__EXERCISE OBJECTIVE__: Reproduce the records below verbatim, beginning at the line that contains "Given: Click the Warning dialog title" and stopping after the line that contains "will click(x=527, y=354).".

__Records from a data source__:
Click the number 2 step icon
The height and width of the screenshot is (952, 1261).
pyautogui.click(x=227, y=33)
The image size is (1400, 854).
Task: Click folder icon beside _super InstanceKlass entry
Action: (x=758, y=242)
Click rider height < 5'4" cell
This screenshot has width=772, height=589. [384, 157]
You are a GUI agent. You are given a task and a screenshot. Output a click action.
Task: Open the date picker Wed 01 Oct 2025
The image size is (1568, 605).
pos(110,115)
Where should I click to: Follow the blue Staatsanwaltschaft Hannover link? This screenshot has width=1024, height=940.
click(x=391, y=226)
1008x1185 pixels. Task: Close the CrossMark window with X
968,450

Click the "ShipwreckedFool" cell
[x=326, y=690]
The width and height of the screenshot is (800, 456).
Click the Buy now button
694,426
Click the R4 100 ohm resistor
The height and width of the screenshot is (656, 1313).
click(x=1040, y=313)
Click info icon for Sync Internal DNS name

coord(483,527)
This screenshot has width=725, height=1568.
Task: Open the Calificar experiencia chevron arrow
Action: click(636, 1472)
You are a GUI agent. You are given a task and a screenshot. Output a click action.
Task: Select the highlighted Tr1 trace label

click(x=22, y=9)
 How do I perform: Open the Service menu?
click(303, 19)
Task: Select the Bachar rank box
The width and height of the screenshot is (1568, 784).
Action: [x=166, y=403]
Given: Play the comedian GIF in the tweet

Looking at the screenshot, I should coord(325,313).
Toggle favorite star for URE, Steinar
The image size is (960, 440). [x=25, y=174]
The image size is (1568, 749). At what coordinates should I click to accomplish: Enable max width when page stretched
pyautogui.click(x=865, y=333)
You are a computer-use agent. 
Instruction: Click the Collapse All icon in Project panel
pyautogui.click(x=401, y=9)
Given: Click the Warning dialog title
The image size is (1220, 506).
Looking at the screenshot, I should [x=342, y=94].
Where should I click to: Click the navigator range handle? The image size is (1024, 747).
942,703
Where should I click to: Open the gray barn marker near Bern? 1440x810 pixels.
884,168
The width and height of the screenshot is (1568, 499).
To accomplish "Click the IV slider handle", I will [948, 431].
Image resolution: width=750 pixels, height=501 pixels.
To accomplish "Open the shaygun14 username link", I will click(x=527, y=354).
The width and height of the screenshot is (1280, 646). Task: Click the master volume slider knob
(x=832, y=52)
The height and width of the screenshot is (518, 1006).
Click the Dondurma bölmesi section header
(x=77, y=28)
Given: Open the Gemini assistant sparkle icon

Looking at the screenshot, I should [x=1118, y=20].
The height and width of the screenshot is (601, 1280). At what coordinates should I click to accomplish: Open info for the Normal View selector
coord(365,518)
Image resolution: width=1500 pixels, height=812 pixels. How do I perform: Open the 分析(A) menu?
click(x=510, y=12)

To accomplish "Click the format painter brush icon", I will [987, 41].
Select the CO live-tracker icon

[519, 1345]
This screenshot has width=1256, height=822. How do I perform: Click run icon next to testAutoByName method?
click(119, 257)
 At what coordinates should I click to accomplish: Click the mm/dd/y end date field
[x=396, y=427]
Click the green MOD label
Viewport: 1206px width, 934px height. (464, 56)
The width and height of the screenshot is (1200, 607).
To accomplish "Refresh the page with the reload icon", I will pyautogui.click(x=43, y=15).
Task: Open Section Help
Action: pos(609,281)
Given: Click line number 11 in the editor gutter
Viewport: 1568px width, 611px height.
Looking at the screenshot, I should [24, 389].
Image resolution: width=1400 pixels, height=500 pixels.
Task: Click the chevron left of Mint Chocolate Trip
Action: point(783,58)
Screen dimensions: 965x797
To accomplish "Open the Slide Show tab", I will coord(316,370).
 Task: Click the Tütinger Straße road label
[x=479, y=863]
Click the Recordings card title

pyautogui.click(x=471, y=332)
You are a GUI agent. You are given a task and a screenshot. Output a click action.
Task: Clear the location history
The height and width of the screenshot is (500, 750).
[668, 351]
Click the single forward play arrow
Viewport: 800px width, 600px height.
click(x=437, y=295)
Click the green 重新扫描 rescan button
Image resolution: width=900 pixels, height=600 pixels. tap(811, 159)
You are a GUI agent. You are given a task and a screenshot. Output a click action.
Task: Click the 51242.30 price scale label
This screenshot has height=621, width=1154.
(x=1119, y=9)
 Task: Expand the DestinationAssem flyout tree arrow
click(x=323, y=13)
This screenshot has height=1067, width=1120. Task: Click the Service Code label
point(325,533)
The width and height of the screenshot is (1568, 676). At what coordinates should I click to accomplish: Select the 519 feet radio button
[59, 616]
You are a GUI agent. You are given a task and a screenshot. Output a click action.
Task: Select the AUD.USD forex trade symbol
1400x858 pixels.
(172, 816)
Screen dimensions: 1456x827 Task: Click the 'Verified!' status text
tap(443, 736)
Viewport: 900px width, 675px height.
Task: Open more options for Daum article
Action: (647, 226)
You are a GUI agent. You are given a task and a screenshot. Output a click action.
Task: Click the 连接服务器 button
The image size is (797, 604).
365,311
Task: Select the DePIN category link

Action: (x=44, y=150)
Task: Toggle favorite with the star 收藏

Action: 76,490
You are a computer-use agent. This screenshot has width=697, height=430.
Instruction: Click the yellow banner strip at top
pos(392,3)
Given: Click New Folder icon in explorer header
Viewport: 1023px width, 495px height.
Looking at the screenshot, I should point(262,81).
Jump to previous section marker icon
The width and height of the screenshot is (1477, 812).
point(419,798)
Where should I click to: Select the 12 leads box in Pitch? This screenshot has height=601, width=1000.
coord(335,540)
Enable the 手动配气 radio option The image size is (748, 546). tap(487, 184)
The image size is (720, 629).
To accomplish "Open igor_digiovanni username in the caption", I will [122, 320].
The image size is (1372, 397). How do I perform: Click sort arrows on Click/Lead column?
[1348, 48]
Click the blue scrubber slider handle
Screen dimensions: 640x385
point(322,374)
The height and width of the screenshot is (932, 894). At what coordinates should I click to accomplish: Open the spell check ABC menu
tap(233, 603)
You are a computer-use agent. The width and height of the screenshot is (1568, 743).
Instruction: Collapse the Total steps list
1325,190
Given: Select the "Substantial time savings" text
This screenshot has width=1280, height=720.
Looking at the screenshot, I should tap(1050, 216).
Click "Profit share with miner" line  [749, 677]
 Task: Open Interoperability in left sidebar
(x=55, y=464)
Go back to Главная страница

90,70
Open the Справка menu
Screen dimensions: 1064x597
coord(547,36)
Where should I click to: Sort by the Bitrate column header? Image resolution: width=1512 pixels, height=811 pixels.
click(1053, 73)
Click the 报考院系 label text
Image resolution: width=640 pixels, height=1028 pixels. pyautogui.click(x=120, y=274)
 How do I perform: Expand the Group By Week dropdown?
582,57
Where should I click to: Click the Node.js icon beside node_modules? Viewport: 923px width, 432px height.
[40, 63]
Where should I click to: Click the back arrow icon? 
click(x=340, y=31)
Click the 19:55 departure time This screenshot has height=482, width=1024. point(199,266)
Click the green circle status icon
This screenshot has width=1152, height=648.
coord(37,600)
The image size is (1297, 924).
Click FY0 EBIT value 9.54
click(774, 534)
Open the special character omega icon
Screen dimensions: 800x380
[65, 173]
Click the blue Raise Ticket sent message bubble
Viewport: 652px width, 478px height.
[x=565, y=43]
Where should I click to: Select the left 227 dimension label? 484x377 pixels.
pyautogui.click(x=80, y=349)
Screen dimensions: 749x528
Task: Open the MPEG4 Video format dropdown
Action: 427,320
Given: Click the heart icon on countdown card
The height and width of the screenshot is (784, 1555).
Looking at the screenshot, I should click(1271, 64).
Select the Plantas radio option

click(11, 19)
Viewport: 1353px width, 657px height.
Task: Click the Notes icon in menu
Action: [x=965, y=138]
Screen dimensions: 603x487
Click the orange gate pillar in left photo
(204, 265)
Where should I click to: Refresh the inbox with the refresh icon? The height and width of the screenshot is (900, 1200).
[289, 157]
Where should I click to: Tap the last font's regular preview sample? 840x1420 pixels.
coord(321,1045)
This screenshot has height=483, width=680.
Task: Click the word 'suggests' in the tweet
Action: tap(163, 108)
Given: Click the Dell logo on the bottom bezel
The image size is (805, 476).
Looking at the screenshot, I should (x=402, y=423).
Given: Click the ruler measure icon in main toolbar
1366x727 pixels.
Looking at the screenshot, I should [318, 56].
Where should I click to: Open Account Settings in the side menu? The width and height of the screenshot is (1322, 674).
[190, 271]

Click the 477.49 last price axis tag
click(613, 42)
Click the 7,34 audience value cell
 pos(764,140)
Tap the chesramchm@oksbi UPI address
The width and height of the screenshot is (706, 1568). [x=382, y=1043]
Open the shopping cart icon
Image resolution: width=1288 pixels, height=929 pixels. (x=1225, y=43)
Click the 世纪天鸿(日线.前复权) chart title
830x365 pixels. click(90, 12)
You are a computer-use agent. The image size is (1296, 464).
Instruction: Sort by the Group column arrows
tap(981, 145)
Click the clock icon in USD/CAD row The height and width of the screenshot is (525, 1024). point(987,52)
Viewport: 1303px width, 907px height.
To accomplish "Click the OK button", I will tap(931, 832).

__SOLUTION TO THIS TASK__:
Given: Click the Warning dialog title
The image size is (1220, 506).
Looking at the screenshot, I should [x=342, y=94].
Where should I click to: Click the navigator range handle? The image size is (1024, 747).
942,703
Where should I click to: Open the gray barn marker near Bern? 1440x810 pixels.
884,168
The width and height of the screenshot is (1568, 499).
To accomplish "Click the IV slider handle", I will [948, 431].
Image resolution: width=750 pixels, height=501 pixels.
To accomplish "Open the shaygun14 username link", I will click(x=527, y=354).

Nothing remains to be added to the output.